Ler as cartas de Antonin Artaud (1896-1948) reunidas em "A Perda de Si", lançado pela coleção Marginália, da Rocco, é como dar forma a um quebra-cabeça inserindo peças dadas como perdidas. Ou como juntar pedaços de um autorretrato rasgado.

Pouco publicado no Brasil, porém bastante estudado –em especial no meio psicanalítico–, Artaud teve uma vasta produção textual concentrada principalmente em seus últimos anos de vida, enquanto esteve internado em vários hospitais psiquiátricos.

A dor de existir aliada ao paradoxo de sua doença, sobre a qual ele oscila se dizer entendedor, perpassa sua obra como a de qualquer artista que já viveu em manicômios –a questão é que suas cartas vão além do clichê.

### Instruções:
[1] Transcreva o trecho do texto sobre as cartas de Artaud que vai de "Pouco publicado no" até "vários hospitais psiquiátricos.", inclusive.
[2] Retome o texto sobre as cartas de Artaud e continue-o a partir do ponto em que ele termina.
Os registros não têm relação com o texto sobre as cartas de Artaud.

### Dados fornecidos:
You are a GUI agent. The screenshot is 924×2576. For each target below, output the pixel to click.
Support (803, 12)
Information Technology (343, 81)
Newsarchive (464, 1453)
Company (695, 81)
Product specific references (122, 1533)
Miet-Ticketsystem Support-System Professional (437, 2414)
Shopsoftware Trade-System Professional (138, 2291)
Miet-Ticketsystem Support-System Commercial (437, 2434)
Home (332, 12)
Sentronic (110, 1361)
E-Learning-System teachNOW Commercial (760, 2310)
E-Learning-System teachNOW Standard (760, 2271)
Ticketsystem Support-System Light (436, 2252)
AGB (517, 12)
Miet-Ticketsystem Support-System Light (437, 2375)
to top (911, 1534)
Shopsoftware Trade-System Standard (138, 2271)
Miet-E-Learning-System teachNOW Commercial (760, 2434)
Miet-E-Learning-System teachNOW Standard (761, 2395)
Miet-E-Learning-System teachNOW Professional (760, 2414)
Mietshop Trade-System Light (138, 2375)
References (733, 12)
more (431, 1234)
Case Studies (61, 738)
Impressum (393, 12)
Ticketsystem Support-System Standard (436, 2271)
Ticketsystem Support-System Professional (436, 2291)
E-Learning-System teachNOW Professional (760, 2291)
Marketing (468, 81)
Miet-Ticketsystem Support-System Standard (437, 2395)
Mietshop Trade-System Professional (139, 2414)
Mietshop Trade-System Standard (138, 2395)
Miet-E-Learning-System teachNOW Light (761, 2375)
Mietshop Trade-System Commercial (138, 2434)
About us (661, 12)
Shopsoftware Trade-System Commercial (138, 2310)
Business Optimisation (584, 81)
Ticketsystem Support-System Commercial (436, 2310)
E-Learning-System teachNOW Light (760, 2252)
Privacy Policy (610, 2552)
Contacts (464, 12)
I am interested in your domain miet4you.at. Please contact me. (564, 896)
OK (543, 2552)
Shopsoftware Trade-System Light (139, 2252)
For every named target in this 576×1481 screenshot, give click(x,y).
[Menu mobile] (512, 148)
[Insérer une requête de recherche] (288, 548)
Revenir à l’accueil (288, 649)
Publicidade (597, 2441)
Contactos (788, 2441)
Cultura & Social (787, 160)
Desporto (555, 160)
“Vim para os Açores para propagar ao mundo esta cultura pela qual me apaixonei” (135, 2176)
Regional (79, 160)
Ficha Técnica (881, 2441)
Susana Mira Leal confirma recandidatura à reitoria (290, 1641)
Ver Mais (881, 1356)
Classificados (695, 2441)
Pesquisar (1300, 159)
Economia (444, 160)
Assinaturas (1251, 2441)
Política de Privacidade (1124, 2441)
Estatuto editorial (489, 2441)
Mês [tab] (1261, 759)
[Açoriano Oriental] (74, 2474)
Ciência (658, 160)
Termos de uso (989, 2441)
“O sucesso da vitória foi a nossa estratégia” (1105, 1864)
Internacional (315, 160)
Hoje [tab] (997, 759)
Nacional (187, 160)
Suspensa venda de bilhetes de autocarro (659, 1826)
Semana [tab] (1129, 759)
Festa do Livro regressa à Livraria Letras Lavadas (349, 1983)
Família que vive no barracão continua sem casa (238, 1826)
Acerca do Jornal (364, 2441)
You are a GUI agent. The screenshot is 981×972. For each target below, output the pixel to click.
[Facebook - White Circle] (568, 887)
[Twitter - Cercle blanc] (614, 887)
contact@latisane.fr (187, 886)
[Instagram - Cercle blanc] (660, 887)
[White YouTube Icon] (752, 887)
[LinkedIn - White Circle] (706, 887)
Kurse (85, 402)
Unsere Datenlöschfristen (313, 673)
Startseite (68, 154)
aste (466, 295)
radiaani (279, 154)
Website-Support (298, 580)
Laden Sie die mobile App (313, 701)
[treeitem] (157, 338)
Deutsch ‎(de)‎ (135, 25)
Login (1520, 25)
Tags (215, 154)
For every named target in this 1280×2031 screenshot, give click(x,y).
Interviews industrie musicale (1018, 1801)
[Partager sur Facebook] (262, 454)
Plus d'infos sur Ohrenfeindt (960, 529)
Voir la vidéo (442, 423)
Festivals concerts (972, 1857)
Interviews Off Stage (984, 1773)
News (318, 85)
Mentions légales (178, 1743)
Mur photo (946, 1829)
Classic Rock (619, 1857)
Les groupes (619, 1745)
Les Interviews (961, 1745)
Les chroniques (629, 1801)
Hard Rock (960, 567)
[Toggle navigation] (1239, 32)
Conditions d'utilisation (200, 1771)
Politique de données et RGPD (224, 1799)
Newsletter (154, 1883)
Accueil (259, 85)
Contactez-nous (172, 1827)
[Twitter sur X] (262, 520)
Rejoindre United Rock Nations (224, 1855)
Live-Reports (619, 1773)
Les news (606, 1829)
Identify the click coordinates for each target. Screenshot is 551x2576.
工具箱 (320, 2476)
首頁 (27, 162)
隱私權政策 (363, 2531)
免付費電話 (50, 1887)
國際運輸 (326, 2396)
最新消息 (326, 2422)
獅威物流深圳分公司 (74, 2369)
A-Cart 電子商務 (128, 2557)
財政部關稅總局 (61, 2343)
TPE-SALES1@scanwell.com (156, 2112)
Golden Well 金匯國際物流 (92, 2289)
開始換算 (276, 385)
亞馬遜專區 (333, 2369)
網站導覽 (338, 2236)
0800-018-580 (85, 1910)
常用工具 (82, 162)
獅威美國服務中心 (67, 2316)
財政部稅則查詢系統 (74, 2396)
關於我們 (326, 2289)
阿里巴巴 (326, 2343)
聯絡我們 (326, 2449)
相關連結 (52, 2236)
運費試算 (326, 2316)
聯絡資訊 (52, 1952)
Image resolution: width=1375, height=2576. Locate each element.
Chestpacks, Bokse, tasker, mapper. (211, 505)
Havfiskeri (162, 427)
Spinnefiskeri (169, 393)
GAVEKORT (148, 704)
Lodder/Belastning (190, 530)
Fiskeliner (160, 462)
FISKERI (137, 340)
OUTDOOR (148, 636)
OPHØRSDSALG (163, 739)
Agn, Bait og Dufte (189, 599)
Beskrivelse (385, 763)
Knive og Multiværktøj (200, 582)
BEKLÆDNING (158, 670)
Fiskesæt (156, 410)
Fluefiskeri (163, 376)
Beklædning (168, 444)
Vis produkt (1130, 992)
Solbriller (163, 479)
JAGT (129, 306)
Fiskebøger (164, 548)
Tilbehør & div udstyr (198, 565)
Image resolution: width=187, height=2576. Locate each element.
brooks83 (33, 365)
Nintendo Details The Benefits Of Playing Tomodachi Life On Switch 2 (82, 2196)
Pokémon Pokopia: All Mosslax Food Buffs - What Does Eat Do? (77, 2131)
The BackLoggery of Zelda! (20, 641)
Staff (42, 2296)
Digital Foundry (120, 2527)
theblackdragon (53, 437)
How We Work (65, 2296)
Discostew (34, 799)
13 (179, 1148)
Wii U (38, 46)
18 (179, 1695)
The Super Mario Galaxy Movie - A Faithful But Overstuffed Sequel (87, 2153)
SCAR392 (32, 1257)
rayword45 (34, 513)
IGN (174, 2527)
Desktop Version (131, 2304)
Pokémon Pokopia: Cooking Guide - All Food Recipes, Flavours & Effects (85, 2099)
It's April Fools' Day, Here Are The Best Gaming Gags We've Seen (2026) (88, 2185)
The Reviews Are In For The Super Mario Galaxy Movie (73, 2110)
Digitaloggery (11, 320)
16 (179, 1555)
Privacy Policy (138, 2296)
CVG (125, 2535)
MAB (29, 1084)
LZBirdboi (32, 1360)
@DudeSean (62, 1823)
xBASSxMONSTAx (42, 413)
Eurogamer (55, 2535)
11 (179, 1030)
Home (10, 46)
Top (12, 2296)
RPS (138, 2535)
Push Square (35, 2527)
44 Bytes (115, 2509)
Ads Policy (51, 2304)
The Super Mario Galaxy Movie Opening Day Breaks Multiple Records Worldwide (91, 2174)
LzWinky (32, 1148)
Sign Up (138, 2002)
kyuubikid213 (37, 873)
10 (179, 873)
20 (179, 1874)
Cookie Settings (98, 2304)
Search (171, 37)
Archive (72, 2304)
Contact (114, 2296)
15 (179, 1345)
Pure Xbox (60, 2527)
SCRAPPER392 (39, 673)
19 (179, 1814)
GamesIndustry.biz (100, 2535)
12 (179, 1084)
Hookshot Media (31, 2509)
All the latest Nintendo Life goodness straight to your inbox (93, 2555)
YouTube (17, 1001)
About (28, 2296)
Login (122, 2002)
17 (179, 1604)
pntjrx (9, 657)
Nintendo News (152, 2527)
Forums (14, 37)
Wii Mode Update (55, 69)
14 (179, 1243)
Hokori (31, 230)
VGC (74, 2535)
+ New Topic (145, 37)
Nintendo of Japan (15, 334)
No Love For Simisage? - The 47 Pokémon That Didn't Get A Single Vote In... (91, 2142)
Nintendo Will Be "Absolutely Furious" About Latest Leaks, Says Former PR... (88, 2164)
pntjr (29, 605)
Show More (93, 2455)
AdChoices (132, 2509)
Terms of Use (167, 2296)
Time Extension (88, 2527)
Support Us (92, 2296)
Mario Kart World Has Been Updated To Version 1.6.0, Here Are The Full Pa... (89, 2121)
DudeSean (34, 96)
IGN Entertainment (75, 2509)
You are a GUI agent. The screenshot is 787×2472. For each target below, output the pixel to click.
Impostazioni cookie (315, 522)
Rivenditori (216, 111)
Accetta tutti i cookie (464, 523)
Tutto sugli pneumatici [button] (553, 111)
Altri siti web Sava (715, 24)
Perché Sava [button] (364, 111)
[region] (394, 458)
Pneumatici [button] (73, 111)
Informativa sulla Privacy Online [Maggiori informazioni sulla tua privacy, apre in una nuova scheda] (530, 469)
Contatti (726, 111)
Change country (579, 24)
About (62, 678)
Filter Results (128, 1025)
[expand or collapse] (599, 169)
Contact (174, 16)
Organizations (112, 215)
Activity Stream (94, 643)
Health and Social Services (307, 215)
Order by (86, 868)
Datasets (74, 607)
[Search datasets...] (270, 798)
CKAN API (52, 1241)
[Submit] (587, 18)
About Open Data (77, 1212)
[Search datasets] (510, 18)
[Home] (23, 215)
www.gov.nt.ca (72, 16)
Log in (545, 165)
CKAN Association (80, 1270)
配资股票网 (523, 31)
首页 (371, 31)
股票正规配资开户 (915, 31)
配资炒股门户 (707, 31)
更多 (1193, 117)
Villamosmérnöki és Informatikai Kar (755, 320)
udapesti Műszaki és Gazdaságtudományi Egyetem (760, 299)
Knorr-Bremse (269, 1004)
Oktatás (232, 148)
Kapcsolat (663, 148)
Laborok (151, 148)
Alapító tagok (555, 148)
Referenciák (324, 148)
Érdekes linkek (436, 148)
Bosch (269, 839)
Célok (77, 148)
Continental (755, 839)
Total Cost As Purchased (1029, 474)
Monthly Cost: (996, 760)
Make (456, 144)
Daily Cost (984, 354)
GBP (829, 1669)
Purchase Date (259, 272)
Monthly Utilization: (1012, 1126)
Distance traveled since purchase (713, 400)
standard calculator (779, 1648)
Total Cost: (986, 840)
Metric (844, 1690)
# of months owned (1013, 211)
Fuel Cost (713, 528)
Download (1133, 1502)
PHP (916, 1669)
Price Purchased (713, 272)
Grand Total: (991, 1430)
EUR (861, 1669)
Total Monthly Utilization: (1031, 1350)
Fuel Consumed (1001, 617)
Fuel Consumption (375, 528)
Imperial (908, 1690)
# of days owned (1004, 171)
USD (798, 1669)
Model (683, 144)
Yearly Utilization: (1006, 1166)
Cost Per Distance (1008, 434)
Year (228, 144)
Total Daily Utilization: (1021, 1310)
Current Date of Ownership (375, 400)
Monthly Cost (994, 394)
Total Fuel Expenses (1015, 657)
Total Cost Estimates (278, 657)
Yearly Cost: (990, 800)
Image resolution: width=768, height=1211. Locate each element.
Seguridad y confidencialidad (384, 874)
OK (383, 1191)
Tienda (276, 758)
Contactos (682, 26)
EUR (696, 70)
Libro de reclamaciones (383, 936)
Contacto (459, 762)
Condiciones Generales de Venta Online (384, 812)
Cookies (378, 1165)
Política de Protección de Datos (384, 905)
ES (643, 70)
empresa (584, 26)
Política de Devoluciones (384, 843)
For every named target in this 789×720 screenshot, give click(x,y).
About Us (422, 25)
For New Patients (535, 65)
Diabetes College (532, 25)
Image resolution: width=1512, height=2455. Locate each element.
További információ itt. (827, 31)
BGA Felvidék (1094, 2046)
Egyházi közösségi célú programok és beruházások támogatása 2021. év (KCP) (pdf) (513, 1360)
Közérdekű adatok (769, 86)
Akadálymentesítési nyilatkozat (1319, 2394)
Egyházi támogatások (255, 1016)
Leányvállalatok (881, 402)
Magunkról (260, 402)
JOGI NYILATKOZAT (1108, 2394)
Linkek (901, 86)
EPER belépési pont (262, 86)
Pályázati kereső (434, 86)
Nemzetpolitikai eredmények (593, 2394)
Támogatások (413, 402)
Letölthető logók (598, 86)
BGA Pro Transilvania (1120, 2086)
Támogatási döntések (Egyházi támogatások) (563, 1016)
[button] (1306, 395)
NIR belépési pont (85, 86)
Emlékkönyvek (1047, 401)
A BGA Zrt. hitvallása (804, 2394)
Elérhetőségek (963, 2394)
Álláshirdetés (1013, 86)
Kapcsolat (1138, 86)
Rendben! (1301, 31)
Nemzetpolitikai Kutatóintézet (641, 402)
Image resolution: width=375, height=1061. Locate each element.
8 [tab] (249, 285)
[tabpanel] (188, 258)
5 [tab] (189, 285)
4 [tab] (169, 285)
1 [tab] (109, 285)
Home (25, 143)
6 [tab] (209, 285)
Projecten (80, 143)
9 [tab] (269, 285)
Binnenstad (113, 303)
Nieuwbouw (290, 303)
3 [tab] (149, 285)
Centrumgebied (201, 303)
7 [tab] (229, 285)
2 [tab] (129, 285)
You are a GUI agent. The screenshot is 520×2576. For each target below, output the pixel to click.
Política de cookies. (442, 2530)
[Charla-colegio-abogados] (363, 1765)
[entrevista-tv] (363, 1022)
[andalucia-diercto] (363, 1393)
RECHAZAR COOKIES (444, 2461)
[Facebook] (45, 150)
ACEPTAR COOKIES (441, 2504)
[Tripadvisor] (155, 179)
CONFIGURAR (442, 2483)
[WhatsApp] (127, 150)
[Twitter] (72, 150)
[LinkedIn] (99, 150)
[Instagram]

### Respostas:
[1]
Pouco publicado no Brasil, porém bastante estudado –em especial no meio psicanalítico–, Artaud teve uma vasta produção textual concentrada principalmente em seus últimos anos de vida, enquanto esteve internado em vários hospitais psiquiátricos.

[2]
RECORTE

O recorte feito pela organizadora Ana Kiffer, que também assina a elegante tradução com Mariana Patrício Fernandes, começa com a carta que Jacques Rivière, então editor da revista "Nouvelle Revue Française", envia a Artaud em 1923 recusando publicar seus poemas, mas o convidando para uma conversa.

"Sofro de uma assustadora doença do espírito", diz adiante o jovem Artaud, na época com 26 anos, como se buscasse na figura de Rivière um conselheiro que lhe guiasse na jornada da escrita.

As cartas de Artaud são especiais na literatura pela vastidão de possibilidades, pela variação de estilos quando reunidas –hora pessoais ou formais, narrativas ou poéticas.

Nas cartas que se seguem, vemos o Artaud do teatro falar dos propósitos de sua obra com Jean Paulhan, sucessor de Rivière na edição da "NRF"; o Artaud confessional falar da solidão a Anaïs Nin, sentindo "desde ontem o gosto de uma boca de mulher que me persegue, mas como uma ideia, como uma essência".

O Artaud que discute as bases da cultura francesa em cinco cartas a André Breton, talvez uma das mais bonitas vozes do volume. O Artaud que questiona com os médicos os dispositivos psiquiátricos que classificam seu espírito de artista levando em conta a aparência.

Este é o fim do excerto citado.